DATA FOR THIS TASK =
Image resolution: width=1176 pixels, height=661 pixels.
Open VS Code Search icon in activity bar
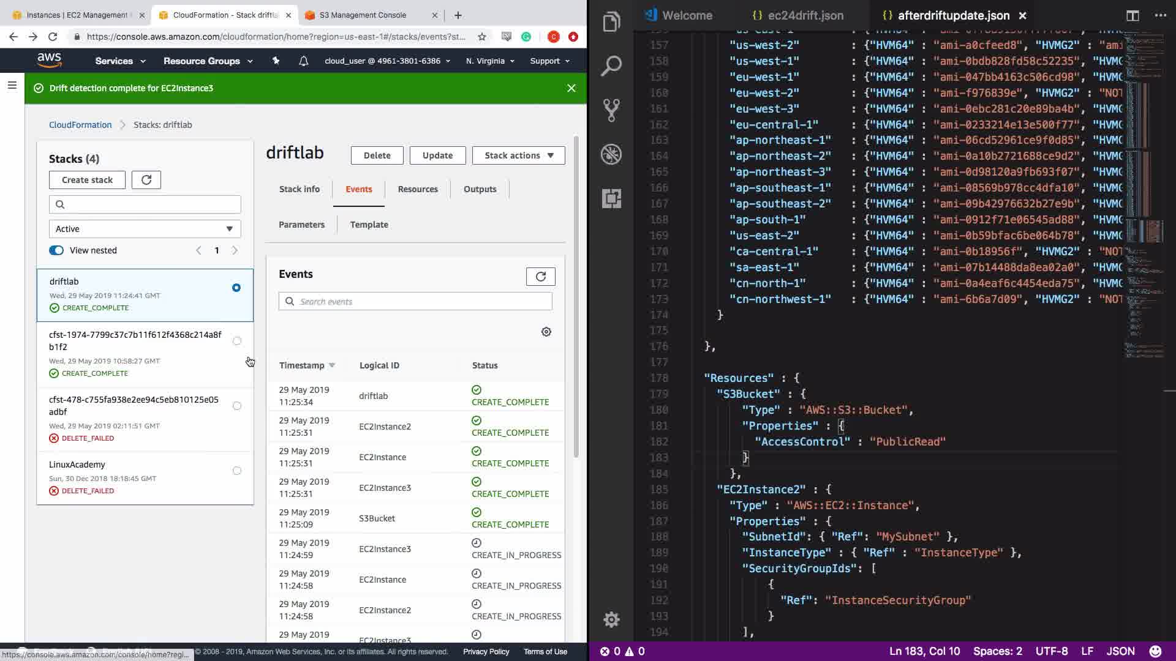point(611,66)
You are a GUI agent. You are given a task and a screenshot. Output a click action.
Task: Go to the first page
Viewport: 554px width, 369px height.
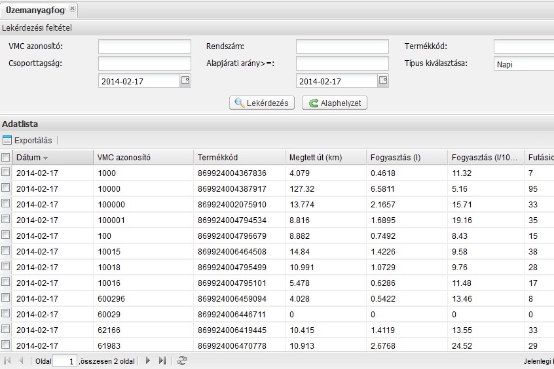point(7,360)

SET EXERCISE = Copy the material above word for word, leaving out the pictures.

EXERCISE OUTPUT =
Image resolution: width=1176 pixels, height=661 pixels.
Open VS Code Search icon in activity bar
point(611,66)
You are a GUI agent. You are given a task and a screenshot. Output a click action.
Task: Go to the first page
Viewport: 554px width, 369px height.
point(7,360)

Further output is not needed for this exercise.